Server network/raknet Memory Leak?

Lyzrinn · June 28, 2023, 12:32pm

I think my game is also impacted by this issue. Although I’m not fully able to confirm that this is a network/raknet issue, I know that following the recent Performance tab upgrade to creator dashboard, I was able to assess that suddenly during some of the testing sessions on my game, the server memory suddenly jumps to 6.25 gigs before crashing. All of this is unexpected, there is no particular action performed by the players, it doesn’t seem to happen during a specific event (like, map loading), and I remember taking note for myself in the past that raknet memory was unusually high at some point in live game.

I’m glad to see that our issues with high server memory are finally being addressed, especially when it doesn’t feel like it’s anything in our scope, but I also feel like the hard capped 6.25 gigs is very limiting, especially as games are getting more complex with more maps trying to fully utilize the full capabilities of PBR textures & Future is Bright, every single textures/parts/meshes being cached and never fully freed means that there is a very high memory usage despite only one map being loaded at a time.

Roblox should start to consider increasing that memory cap or periodically partially freeing cached instances (which are, by the way, categorized as UntrackedMemory, making it more difficult for us to find the difference between memory leaks or regular engine caching). I personally feel like my project will soon reach the server limits in term of assets, and that I won’t be able to add any more maps.

PlumJar · July 6, 2023, 5:02pm

Thanks for your guys’ patience. Just wanted to share that there are some patches in the works and more investigations ongoing

unix_system · July 6, 2023, 7:44pm

Thank you so much!

For some extra information, we’ve observed that the raknet memory is directly correlated to an unexplained increase in PhysicsParts, Signals, and other place memory statistics, particularly when players join. We don’t create any instances other than the standard character model for player joins, and the raknet increase occurs around the same time.

Unfortunately I’m unable to narrow it further, as the increase is only properly identifiable (rather than just incremental) when many players join at the same time (i.e. when a new server starts, or an old server closes with their players mass migrating to a new server). This makes me think there is some overhead from character models when someone spawns which should be removed from memory but aren’t for whatever reason and are being replicated.

As a side pointer our game makes heavy use of HumanoidDescription; I’m unsure if this is correlated and somewhat doubtful as trying successive respawns on already joined players doesn’t seem to have an abnormal increase in memory as opposed to players join.

Hope this helps!

pozzzy333 · July 10, 2023, 6:53pm

Since in the code I had an artificial delay in processing requests, the memory accumulated weaker, I removed this delay and now all requests are sent instantly, because of which the servers began to crash even more.

3 GB in 4 hours of runtime with 110 players is definitely something new.

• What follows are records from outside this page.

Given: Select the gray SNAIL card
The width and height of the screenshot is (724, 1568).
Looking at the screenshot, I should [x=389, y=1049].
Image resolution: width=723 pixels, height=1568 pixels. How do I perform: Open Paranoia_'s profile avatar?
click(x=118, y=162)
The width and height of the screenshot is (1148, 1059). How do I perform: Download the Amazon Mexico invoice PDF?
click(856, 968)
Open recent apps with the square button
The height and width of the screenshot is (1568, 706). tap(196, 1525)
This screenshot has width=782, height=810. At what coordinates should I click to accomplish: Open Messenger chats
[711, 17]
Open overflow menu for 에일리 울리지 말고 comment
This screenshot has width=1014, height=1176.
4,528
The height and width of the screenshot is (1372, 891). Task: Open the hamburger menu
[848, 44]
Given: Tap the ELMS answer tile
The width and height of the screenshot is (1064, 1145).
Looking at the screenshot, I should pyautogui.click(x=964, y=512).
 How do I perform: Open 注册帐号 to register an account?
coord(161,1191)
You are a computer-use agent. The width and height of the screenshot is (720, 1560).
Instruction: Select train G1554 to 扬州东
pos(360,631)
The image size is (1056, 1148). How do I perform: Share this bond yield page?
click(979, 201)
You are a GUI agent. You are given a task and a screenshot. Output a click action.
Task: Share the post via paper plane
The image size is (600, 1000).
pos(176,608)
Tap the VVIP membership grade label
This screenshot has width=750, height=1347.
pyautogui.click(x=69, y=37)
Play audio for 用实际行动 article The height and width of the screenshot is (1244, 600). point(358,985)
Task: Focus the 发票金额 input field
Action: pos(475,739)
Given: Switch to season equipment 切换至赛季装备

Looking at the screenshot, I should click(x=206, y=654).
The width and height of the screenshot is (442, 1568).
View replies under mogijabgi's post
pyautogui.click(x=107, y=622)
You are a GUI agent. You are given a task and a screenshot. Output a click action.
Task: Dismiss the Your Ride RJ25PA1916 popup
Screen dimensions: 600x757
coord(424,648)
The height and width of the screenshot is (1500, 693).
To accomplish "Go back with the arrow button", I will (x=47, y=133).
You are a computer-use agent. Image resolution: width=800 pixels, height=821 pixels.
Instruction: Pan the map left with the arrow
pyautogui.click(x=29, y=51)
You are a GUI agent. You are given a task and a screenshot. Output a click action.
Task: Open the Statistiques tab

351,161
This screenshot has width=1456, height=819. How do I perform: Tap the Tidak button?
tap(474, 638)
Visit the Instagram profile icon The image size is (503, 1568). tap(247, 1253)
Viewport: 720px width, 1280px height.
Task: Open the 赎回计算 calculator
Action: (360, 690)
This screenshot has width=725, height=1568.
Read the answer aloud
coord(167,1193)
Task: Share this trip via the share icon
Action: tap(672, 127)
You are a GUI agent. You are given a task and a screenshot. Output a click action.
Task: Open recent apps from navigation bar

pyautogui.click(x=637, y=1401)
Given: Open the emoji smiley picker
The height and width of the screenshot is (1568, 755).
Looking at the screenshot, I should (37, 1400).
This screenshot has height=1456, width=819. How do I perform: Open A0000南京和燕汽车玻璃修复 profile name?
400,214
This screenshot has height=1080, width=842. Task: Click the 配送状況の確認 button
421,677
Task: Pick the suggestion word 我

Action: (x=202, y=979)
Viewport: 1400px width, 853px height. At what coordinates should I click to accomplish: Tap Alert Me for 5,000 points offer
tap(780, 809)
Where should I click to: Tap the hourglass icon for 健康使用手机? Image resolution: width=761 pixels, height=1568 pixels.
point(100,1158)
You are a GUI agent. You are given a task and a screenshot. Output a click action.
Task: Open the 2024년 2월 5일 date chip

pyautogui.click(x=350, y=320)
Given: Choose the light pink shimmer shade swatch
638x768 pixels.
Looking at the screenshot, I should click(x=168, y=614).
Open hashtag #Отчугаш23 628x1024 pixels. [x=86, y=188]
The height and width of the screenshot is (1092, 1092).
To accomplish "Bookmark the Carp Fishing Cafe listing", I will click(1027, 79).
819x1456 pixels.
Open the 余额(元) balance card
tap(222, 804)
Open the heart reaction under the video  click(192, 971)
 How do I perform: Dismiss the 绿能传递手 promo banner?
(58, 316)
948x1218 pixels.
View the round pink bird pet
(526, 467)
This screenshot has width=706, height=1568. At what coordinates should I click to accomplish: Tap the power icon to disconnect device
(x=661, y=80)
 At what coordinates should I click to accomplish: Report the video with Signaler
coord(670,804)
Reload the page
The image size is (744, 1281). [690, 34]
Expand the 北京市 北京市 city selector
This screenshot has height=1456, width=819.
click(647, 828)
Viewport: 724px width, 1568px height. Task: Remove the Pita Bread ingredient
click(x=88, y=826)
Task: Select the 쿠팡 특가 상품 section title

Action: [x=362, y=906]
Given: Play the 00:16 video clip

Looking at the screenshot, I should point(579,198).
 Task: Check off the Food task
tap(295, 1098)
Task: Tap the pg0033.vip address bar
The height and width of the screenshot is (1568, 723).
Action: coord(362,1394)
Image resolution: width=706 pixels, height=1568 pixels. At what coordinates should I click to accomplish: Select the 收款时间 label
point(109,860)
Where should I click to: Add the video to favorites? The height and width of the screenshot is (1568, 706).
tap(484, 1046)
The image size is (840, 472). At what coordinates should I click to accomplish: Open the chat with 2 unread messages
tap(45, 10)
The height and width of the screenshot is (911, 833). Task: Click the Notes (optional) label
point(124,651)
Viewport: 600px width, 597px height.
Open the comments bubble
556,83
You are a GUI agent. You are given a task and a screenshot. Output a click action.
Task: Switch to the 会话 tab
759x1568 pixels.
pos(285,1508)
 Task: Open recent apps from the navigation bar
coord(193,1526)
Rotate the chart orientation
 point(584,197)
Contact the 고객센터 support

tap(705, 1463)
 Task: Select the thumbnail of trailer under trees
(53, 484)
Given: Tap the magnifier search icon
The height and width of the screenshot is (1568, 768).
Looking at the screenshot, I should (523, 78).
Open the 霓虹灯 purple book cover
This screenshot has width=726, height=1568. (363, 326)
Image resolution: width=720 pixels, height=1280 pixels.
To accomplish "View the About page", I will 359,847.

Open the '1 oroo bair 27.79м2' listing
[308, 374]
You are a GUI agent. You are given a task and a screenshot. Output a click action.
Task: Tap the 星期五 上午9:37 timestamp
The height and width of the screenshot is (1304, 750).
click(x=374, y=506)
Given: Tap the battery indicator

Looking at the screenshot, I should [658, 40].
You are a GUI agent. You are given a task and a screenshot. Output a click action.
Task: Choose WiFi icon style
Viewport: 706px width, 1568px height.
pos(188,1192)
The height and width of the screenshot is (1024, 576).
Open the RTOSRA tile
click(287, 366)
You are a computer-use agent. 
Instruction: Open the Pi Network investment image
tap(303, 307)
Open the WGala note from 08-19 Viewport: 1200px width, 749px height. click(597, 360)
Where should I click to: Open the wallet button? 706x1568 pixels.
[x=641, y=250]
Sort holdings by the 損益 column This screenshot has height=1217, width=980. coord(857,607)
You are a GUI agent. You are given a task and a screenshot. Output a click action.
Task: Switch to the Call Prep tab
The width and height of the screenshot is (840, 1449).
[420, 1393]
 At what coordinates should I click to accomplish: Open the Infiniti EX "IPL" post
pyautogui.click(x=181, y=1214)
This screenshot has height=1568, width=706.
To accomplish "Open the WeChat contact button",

In 4 hours of runtime, network/raknet went up by only 480 MB.

I can’t say for sure why UntrakedMemory rises so much, maybe it’s a mistake in my code, or maybe a mistake in the Roblox code, but most likely I use all the functions correctly, they are just used very often and quickly, due to the large number of players.

Hopefully PlumJar’s investigation will figure out what’s wrong.

PlumJar · July 11, 2023, 5:44pm

Hey @PozziDev, thanks for sharing. Can you please elaborate on this artificial delay when processing requests? Are these requests RemoteEvents or RemoteFunctions initiated on the Client and answered on the server? What kind of delay did you introduce? Any other details you can share about the kind of work that is being done (processing)?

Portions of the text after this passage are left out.